Gold rose nearly 2 percent to settle at $1,391 per ounce on Thursday as the dollar remained under pressure after falling U.S. weekly jobless claims and as a senior Federal Reserve official said the central bank is in no hurry to start winding down its economic stimulus.
The president of the Federal Reserve Bank of St. Louis James Bullard said he did not think the Fed was "that close" to starting the process of winding down its support after Wednesday's comments by chairman Ben Bernanke hinted at it.
Spot gold was last up 1.6 percent to about $1,390 an ounce, having lost more than one percent on Wednesday after Fed Chairman Ben Bernanke said a decision to reduce the central bank's bond-buying program could be taken in the 'next few meetings.
U.S. gold futures ended the day $24.40 higher at $1,391.80 an ounce.
"The market is still digesting Bernanke's comments, which took everybody by surprise ... but today Bullard went a little bit in the other direction saying that tightening wouldn't come that quickly and I think that is lending support," Danske Bank analyst Christin Tuxen said.
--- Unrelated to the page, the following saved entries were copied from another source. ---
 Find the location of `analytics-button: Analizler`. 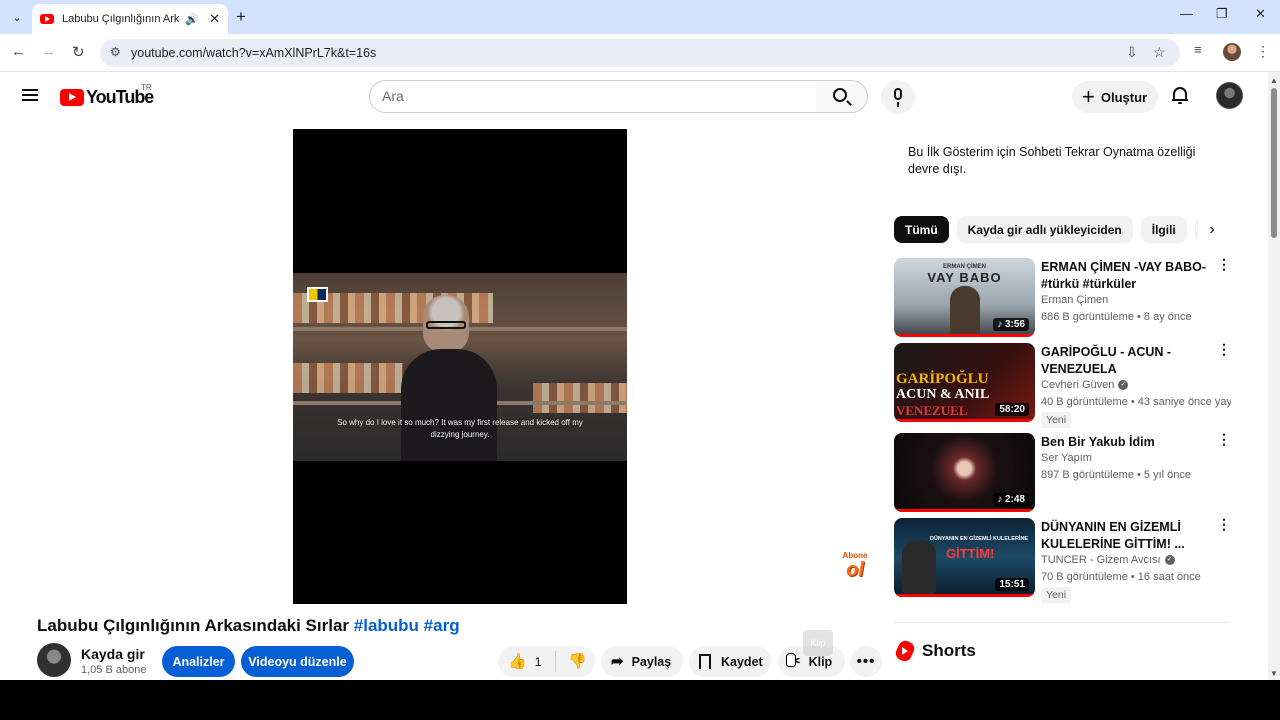

analytics-button: Analizler is located at coordinates (198, 662).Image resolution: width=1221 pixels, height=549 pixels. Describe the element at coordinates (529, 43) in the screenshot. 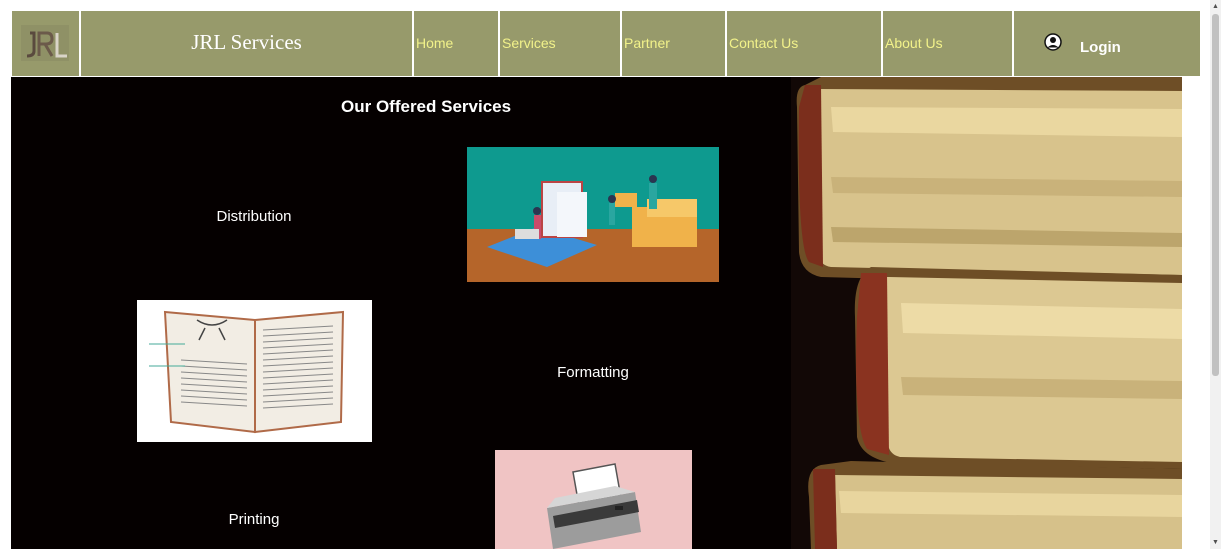

I see `nav-link-services: Services` at that location.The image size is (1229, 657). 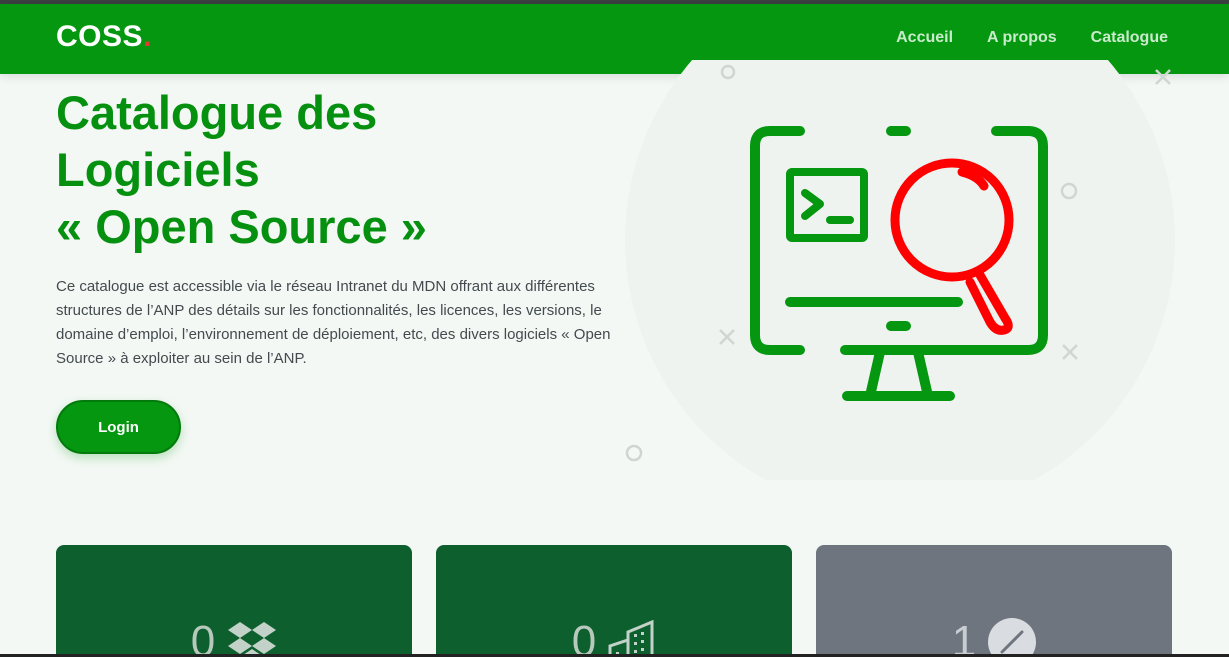 I want to click on hero-title-line-3: « Open Source », so click(x=242, y=226).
The dollar index last fell 0.7 percent against a basket of currencies, mostly due to a two-week high in the yen and ignoring data showing the number of Americans filing new claims for unemployment benefits fell more than expected last week
Any sign of improvement in the U.S. jobs sector will likely be closely watched as this may spur speculation that the Fed may scale back its stimulus in September, analysts said.